# kernel panic not syncing

## bananaoomarang

Every time I stop the xserver evan if I am shuting down I get this message

kernel panic not syncing

swapper tainted

please help me trouble shoot because this means I can't shutdown without holding down the power button

I have a toshiba satelite A120 ati radeon XPRESS 200M (which I can't get above 390 FPS with)

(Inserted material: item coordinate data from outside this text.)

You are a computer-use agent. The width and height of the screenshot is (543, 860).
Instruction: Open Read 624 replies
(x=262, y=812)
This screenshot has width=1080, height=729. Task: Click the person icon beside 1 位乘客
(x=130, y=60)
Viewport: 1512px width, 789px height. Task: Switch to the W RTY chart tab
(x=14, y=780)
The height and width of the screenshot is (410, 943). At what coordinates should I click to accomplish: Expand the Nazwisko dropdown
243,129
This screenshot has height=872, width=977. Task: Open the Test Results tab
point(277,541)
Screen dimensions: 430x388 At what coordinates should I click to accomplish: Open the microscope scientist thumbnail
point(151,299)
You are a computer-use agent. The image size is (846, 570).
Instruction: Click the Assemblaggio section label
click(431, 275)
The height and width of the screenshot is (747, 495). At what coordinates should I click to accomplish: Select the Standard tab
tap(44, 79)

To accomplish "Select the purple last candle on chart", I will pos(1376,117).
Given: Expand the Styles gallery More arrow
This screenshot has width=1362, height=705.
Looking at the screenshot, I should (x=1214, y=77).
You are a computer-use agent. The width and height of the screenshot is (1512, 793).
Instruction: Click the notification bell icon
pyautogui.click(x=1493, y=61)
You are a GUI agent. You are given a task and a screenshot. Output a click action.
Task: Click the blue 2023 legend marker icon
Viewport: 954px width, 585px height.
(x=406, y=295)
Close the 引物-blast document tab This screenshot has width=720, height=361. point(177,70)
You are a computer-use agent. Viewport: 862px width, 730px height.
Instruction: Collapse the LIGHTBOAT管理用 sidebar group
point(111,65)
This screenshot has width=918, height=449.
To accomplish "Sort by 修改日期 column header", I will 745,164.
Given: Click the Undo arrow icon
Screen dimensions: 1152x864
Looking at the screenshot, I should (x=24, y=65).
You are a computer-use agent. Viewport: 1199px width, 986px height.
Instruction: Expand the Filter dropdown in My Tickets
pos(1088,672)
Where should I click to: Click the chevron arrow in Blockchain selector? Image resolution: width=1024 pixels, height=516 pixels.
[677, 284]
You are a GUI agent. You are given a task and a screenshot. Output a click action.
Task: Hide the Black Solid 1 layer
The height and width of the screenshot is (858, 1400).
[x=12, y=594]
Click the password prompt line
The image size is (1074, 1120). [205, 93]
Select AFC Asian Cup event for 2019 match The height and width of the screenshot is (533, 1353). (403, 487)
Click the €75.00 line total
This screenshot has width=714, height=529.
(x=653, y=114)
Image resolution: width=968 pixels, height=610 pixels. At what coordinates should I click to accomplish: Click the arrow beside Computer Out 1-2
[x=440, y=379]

please be noob freindly and help

----------

## bananaoomarang

c'mon anybody I think it culd be because of some kernel modules I changet to get my ati radeon 200M working properly and it hasn't helped anyway so I think I will try changing them again

----------

## claudintudor

 *bananaoomarang wrote:*   

> Every time I stop the xserver evan if I am shuting down I get this message
> 
> kernel panic not syncing
> 
> swapper tainted
> ...

 

The video card is definitely the issue. I suppose you are using fglrx as the driver. I used to get those on a regular basis back in the day (I have a Radeon HD3200), but since ati-drivers-9.6 came out, it has been rare, although still happening.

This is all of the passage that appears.